• _Extrait à lire_
Le site archéologique

LES PREMIERS HABITANTS DE LA VALLÉE D’AOSTE

Du fait des aspects à caractère géomorphologique liés au glacialisme, il n’est pas possible en Vallée d’Aoste de retrouver des signes du passage des hommes ayant vécu à une époque précédant la dernière glaciation.

À l’heure actuelle, les plus anciens vestiges de la présence humaine remontent ici au VIIe millénaire av. J.-C. et consistent en des objets en cristal de roche (quartz hyalin) provenant de la zone du Mont-Fallère (Saint-Pierre) et relatifs à des groupes de chasseurs-cueilleurs du Mésolithique.

Pour ce qui est du Néolithique, la présence de l’homme sur le territoire valdôtain est attestée durant la deuxième moitié du Ve millénaire av. J.-C. : c’est l’époque où une série de sillons rituels est tracée sur le sol de ce qui est aujourd’hui le site mégalithique de Saint-Martin-de-Corléans. Ces vestiges ne concernent pas de véritables villages mais révèlent la présente de vastes nécropoles à Champrotard (Villeneuve) et à Vollein (Quart).

• _Section des données_
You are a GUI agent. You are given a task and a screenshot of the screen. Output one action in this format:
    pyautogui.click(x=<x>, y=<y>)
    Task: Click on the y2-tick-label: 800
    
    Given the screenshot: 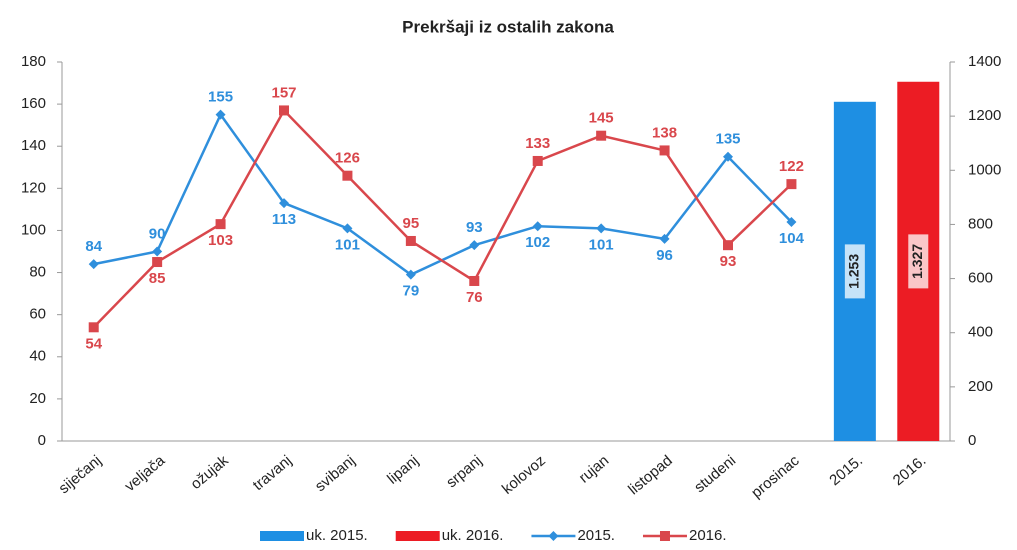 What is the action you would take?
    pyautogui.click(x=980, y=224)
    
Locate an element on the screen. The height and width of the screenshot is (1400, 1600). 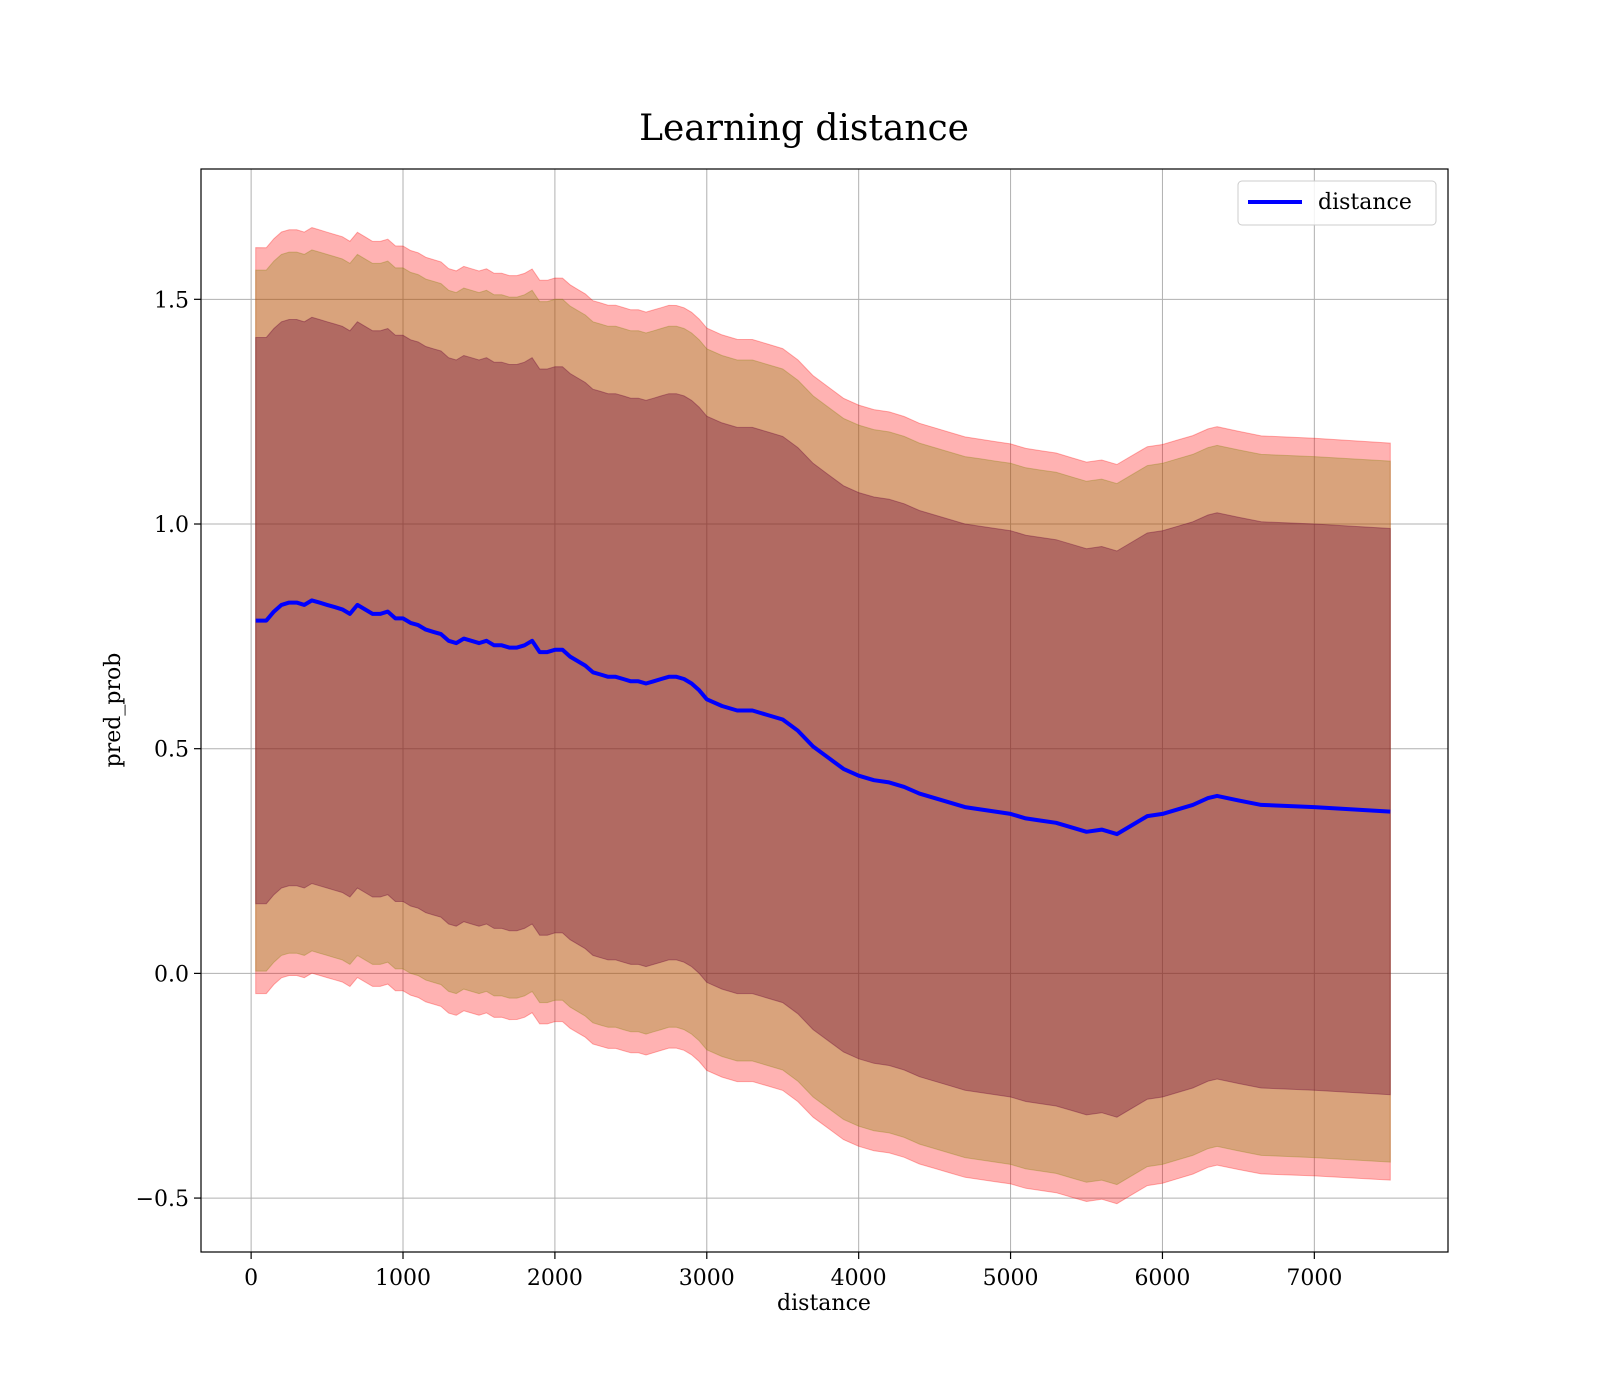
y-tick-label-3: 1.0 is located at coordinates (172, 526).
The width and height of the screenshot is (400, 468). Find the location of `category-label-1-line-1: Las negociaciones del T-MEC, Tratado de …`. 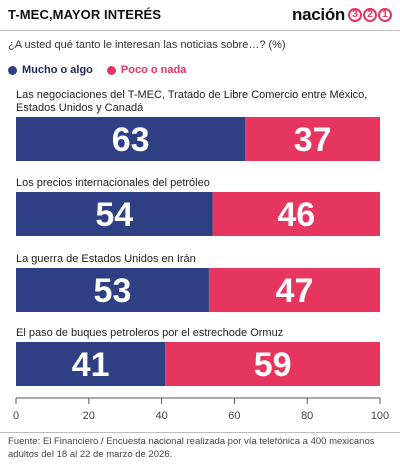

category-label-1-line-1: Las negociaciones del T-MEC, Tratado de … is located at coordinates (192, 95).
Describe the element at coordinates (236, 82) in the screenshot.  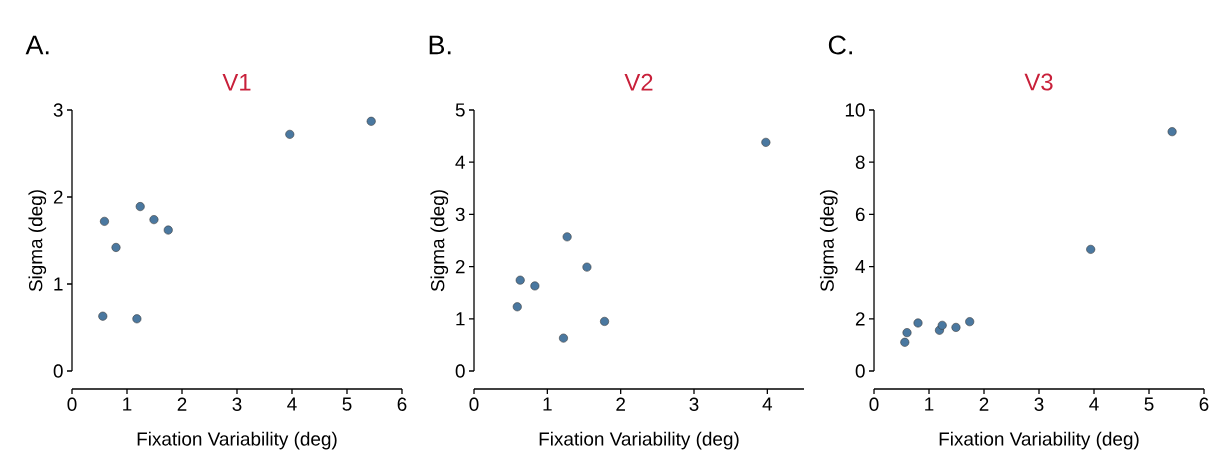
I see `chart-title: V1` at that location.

• _Travail demandé_
Reproduisez fidèlement le passage de l'extrait sur les premiers habitants de la Vallée d'Aoste, de "À l’heure actuelle, les" à "à Vollein (Quart).". Les données ci-dessus ne sont pas nécessaires.

• _Corrigé de l'exercice_
À l’heure actuelle, les plus anciens vestiges de la présence humaine remontent ici au VIIe millénaire av. J.-C. et consistent en des objets en cristal de roche (quartz hyalin) provenant de la zone du Mont-Fallère (Saint-Pierre) et relatifs à des groupes de chasseurs-cueilleurs du Mésolithique.

Pour ce qui est du Néolithique, la présence de l’homme sur le territoire valdôtain est attestée durant la deuxième moitié du Ve millénaire av. J.-C. : c’est l’époque où une série de sillons rituels est tracée sur le sol de ce qui est aujourd’hui le site mégalithique de Saint-Martin-de-Corléans. Ces vestiges ne concernent pas de véritables villages mais révèlent la présente de vastes nécropoles à Champrotard (Villeneuve) et à Vollein (Quart).